**Extract provided**
========

YUV 420 to RGB conversion

Hi,

I’m trying to get decoded video frames back into RAM, therefore I’m basically building ontop of the source code of the NvDecodeGL sample. I’m successfully decoding the frames and the Y channel looks fine. As soon as I try to get color however, I fail, getting a lot of glitches. I’m not sure how the YUV data layout looks like. Is there documentation on this? The chroma format is YUV420 in my case, with progressive frames, so what I tried is this:

inline void yuv2rgb( unsigned char y, unsigned char u, unsigned char v, unsigned char &r, unsigned char &g, unsigned char &b )
{
	r = clamp<int>( y + 1.403f * v, 0, 255 );
	g = clamp<int>( y - 0.344f * u - 1.403 * v, 0, 255 );
	b = clamp<int>( y + 1.770f * u, 0, 255 );
}

//...

const unsigned char *y = src;
const unsigned char *u = src + ( srcStride * height );
const unsigned char *v = u + ( srcStride * height ) / 4;

for( int j = 0; j < height; j++ )
{
	for( int i = 0; i < width; i++ )
	{
		yuv2rgb( y[i], u[i/2], v[i/2], dst[0], dst[1], dst[2] );

		dst += 3;
	}

	if( j & 0x01 )
	{
		u += srcStride / 2;
		v += srcStride / 2;
	}

	y += srcStride;
	dst += ( dstStride - width * 3 );
}

where src is the host memory pointer where data is read to with cuMemcpyDtoHAsync (cp. frameYUV in the GL sample) and srcStride is the pitch returned by cuvidMapVideoFrame. dstWidth and dstHeight simply are the texture dimensions (thus video target size, not coded size). I tried around a bit, but I keep failing. What I get are interlaced effects since every other row is shifted, so I’m guessing my assumptions on data layout are wrong. Could anybody shed some light on this?

========

**Data extract**
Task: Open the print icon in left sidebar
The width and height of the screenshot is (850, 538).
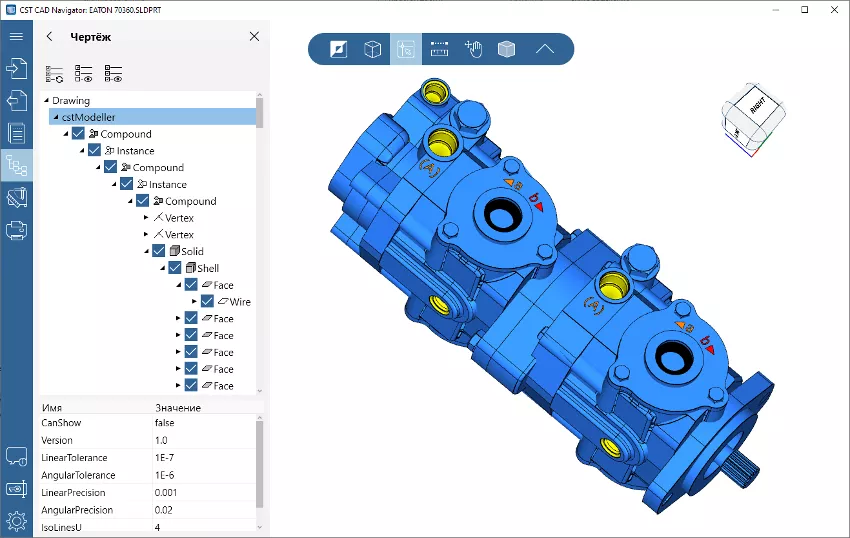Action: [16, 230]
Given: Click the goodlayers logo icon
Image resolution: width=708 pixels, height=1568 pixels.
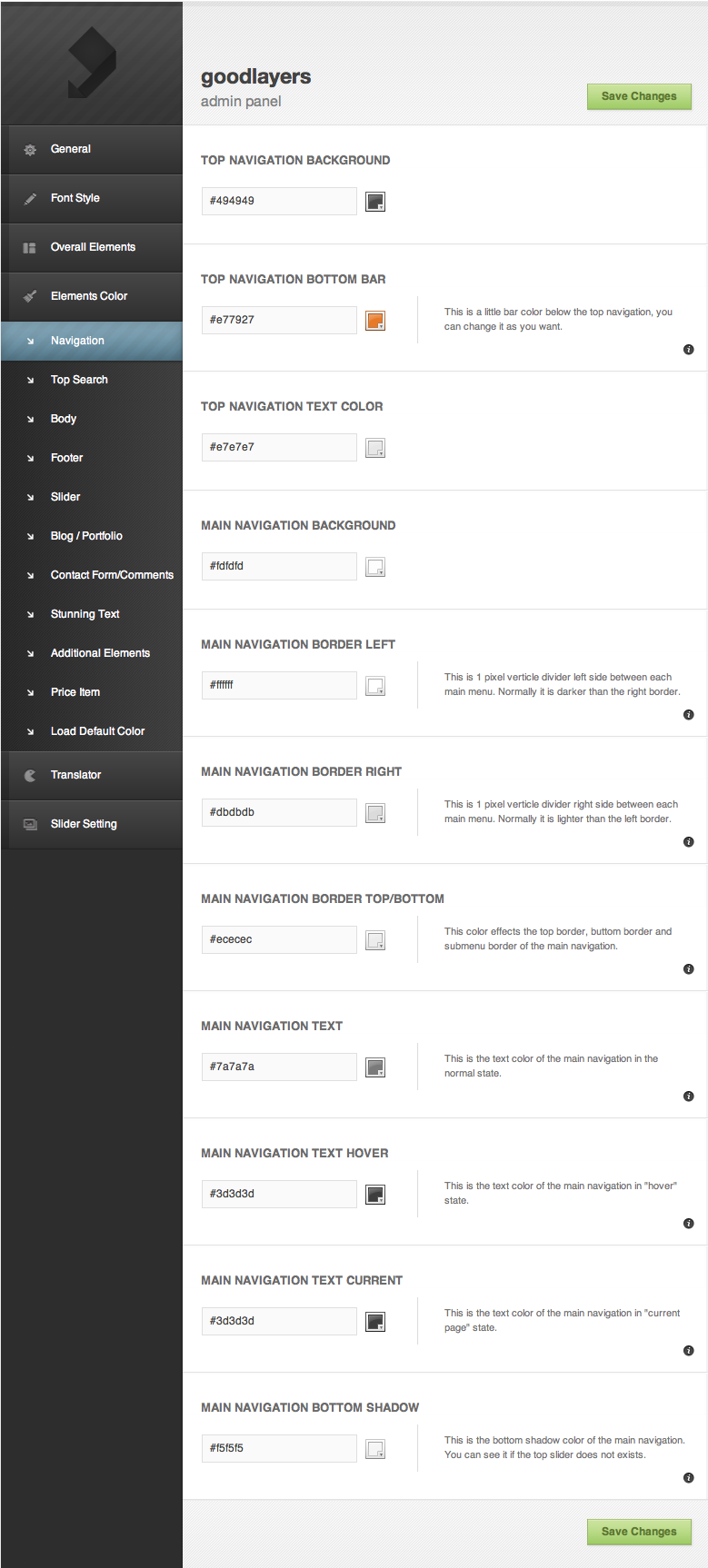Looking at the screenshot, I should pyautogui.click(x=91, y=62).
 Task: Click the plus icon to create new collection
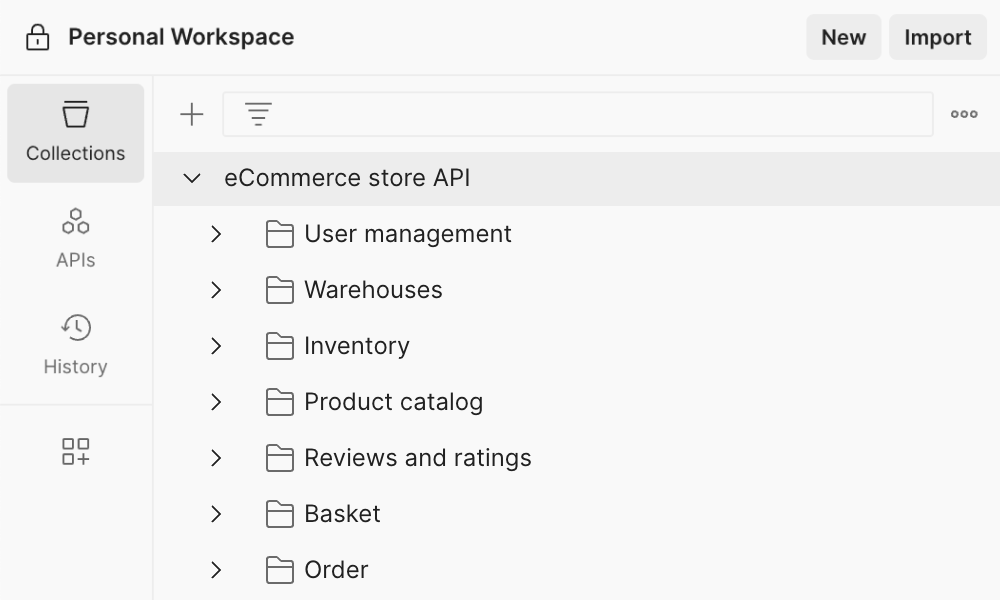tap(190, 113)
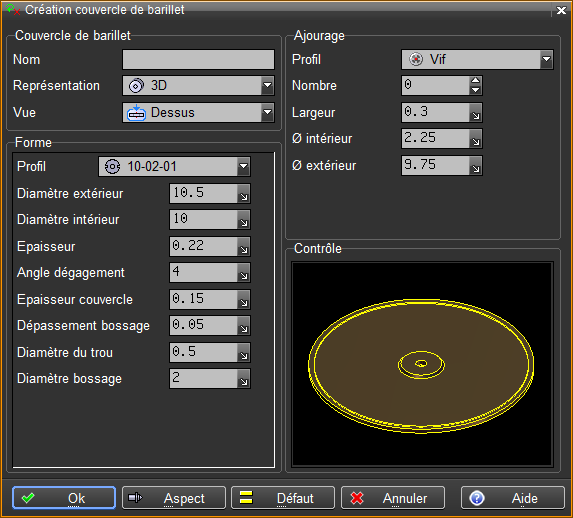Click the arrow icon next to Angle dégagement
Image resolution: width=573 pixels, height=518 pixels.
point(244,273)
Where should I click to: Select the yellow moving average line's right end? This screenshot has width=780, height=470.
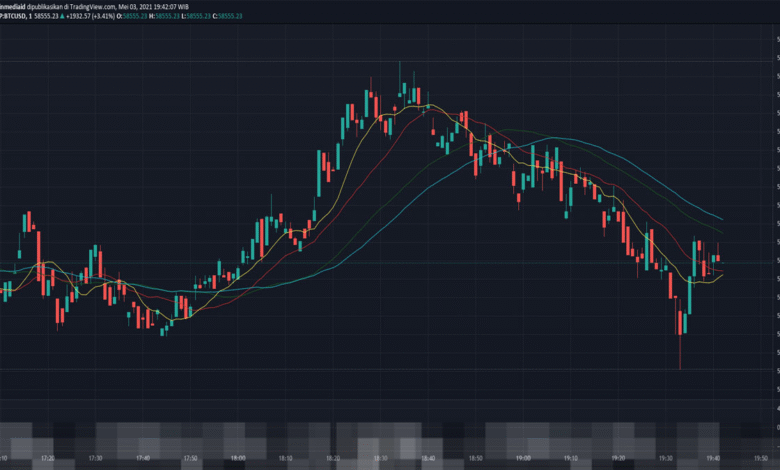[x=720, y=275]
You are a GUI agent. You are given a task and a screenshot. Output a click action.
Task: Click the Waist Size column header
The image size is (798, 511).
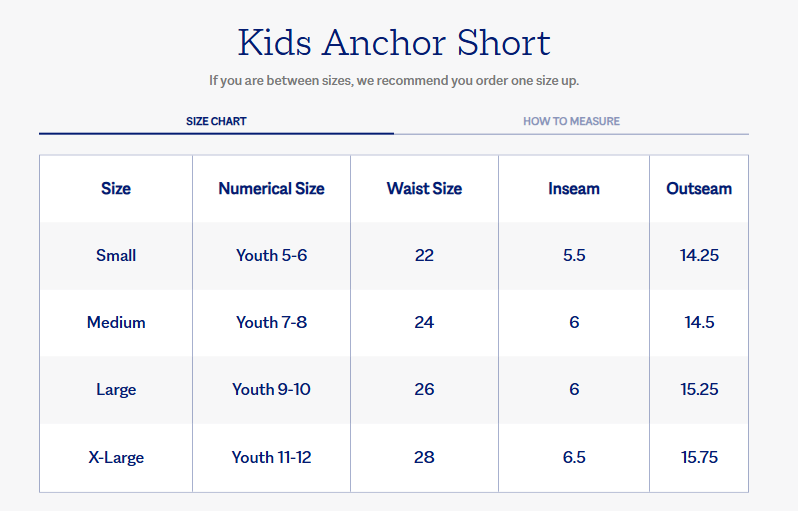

========

**Task requirements**
[1] Answer these questions about the forum post on YUV 420 to RGB conversion:
(a) Which sample's source code is the poster building on?
(b) Which function copies the data into the host memory that src points to?
(c) What visual defect does the poster see in the output?
[2] Pick up the forum post on YUV 420 to RGB conversion after its last sentence and carry it on.

**Exercise results**
[1]
(a) The NvDecodeGL sample.
(b) cuMemcpyDtoHAsync.
(c) Interlaced effects, because every other row is shifted.

[2]
Also, being a novice at CUDA programming, I’m wondernig how you guarantee that data copying is finished by the time it’s used, after all it seems you’re using an async copy operation in the sample with cuMemcpyDtoHAsync.

Hi

As soon as I try to get color however, I fail, getting a lot of glitches:

The output YUV format supported by NVDECODE is NV12. The enum cudaVideoSurfaceFormat_enum in dynlink_cuviddec.h is the enumerator for output formats. NV12 has two planes, a Y plane and an interleaved UV plane. Look at this link for a visualization: https://msdn.microsoft.com/en-us/library/windows/desktop/dd206750(v=vs.85).aspx#nv12 . The offsets for u,v seems to be the problem in your code.

Also, being a novice at CUDA programming, I’m wondernig how you guarantee that data copying is finished by the time it’s used, after all it seems you’re using an async copy operation in the sample with cuMemcpyDtoHAsync:

You should use cuStreamSynchronize(hStream) where hStream is the stream handle that was used in cuMemcpyDtoHAsync. Alternatively you can also use cuStreamQuery(hStream) and wait until you receive a success from the call.

Thanks!